Investment in staffing may be needed to implement this. Saudi Arabia is currently suffering from a shortage of nursing staff, like many areas around the world52. A lack of time and shortage of staff has been shown to be a main barrier to shared clinical decision making in previous research in Saudi Arabia53. It has also been attributed to long working hours and overload with work, meaning that nurses and midwife time have little time to give quality care, especially in terms of emotional support54, leaving them feeling frustrated and guilty55.
The research does have its limitations. As with almost every research study reaching mothers in the most deprived circumstances is a challenge. Although mothers from a variety of different educational and income groups took part, the sample was weighted towards mothers with a higher education level. Linked to this, exploring the experiences of mothers who miss antenatal care appointments is a challenge as by its nature they will be less likely to be attending any care appointments to participate in the research. This was reduced by using the most well visited appointment for recruitment, but we know that some women who avoid the care system altogether will not have been offered opportunity to participate56. However, even from this appointment alone, half of participants had already missed one appointment, with a third having delayed their care.
It is also possible that participants felt that they had to give the ‘correct’ answer as they were in a care facility and the researcher had a health professional background. However steps were taken to acknowledge and mitigate the bias this may have brought including participants who were able to complete the questionnaire alone doing so in private and anonymously, sealing their response in an envelope.

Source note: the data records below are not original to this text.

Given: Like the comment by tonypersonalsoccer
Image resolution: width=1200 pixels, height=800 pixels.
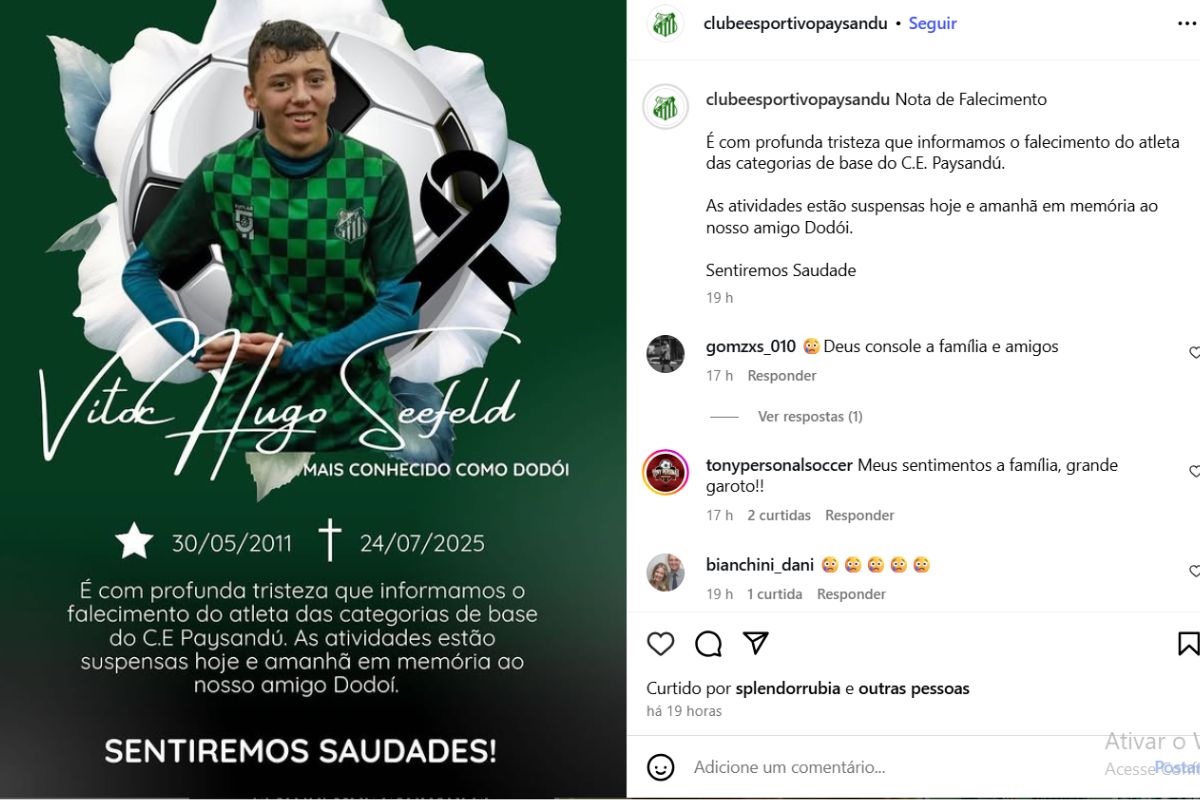Looking at the screenshot, I should tap(1194, 470).
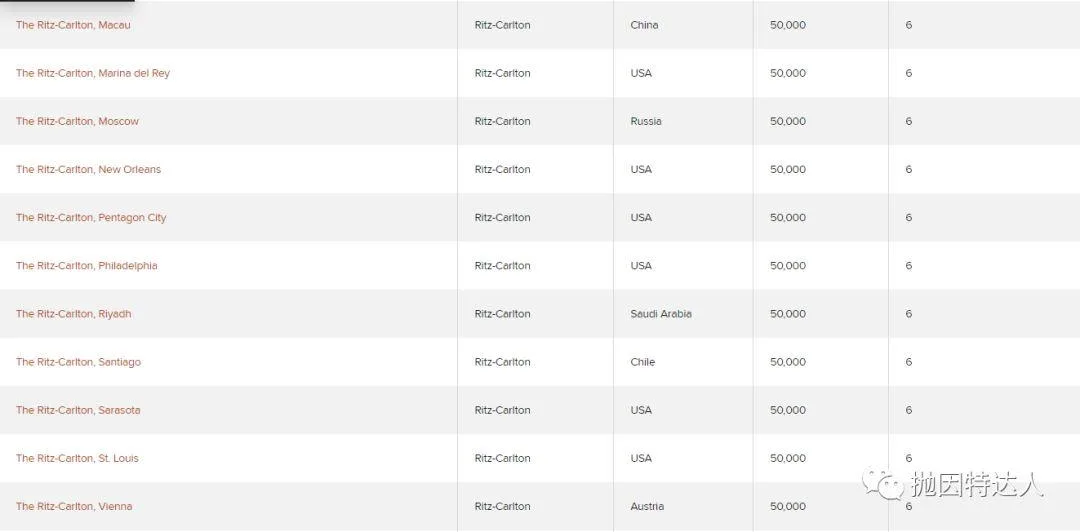The width and height of the screenshot is (1080, 532).
Task: Open The Ritz-Carlton, Marina del Rey link
Action: 93,73
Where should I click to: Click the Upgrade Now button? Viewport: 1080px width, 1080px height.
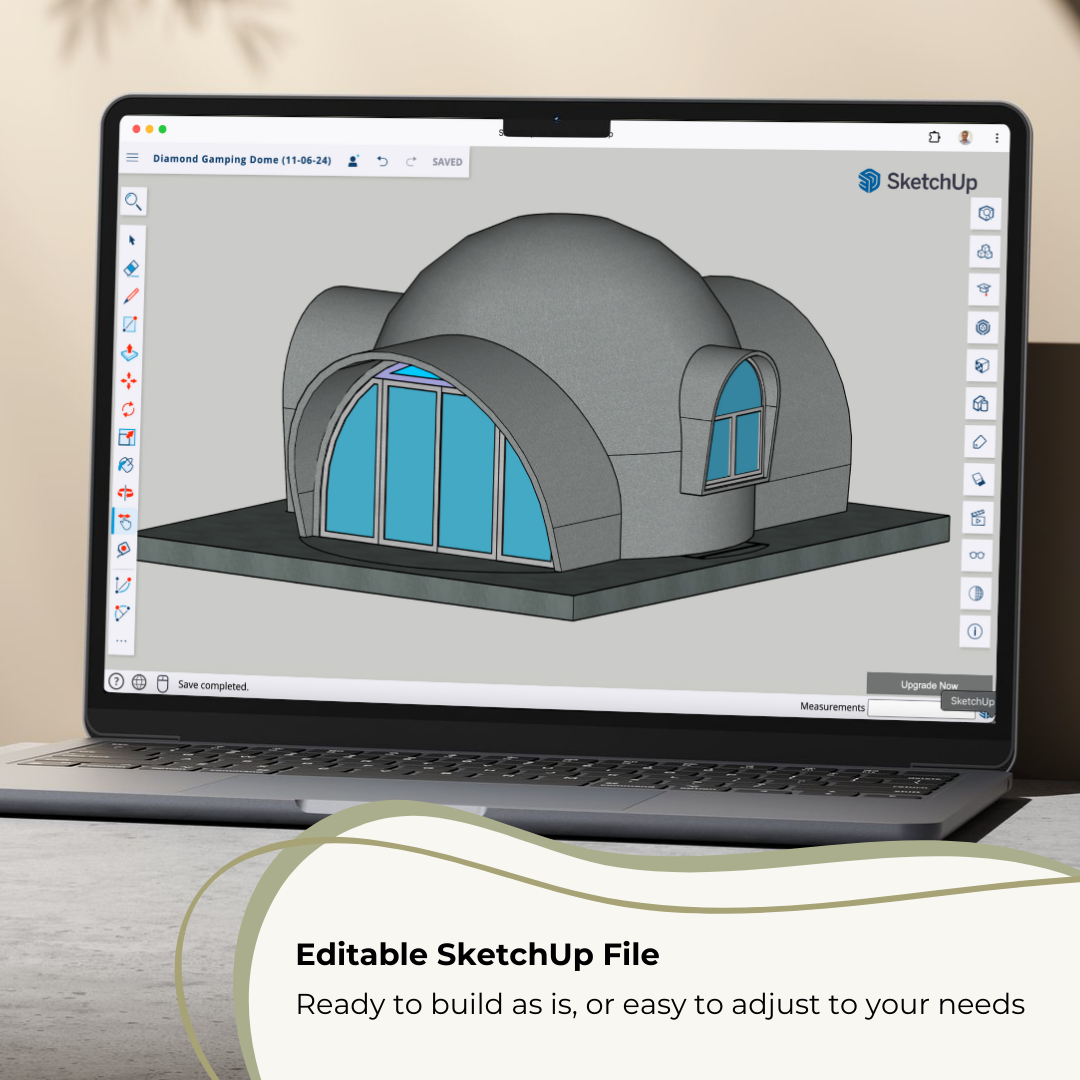pos(930,685)

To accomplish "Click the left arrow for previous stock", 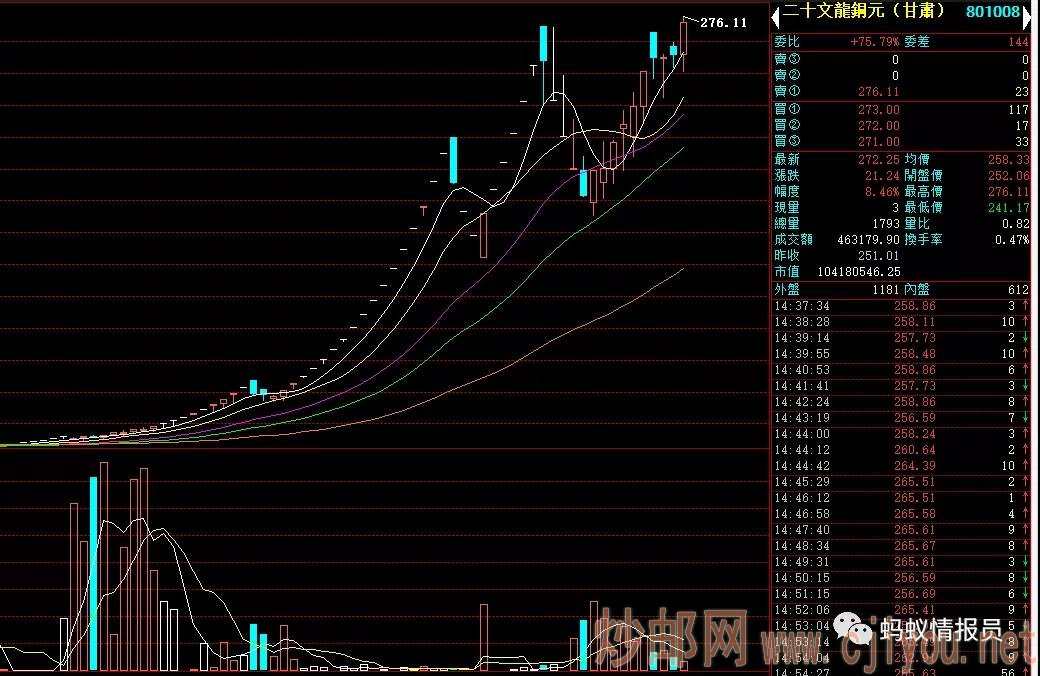I will coord(774,13).
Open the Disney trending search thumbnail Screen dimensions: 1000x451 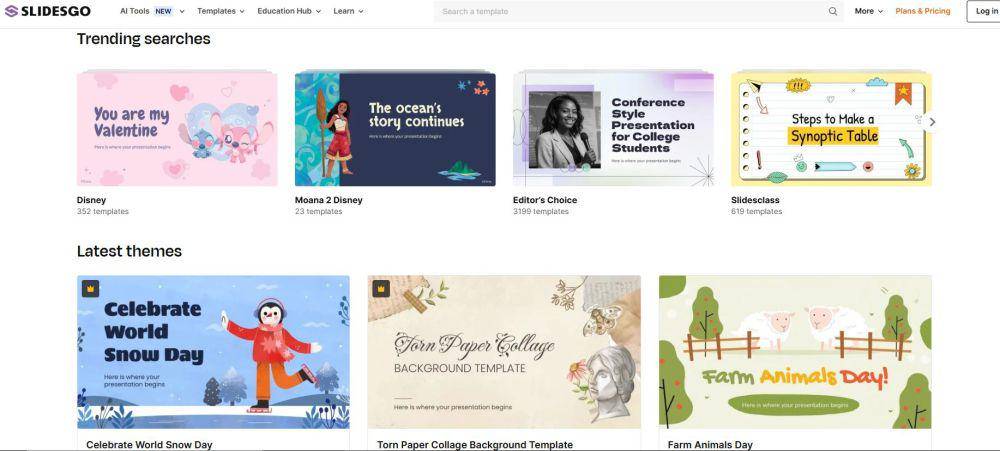(x=177, y=128)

In addition, a wide variety of responses was seen; a sub section of women at least was confident enough to criticise the care they received.
The findings raise a number of important questions for future researchers. Alongside tackling some of the limitations of the study, such as exploring these outcomes in a more diverse sample, research may wish to conduct interviews with health professionals about their perceptions of delivering care and the barriers that they face. It would also be of interest to examine whether mothers’ perceptions and experiences of antenatal care has any association with birth outcomes. If care is associated with an increased risk of complications this would further the case for greater investment. Research in other regions shows that although continuity of care model focussing on woman centred midwifery support may initially be more expensive to deliver, it saves money in the long term due to improved birth outcomes56.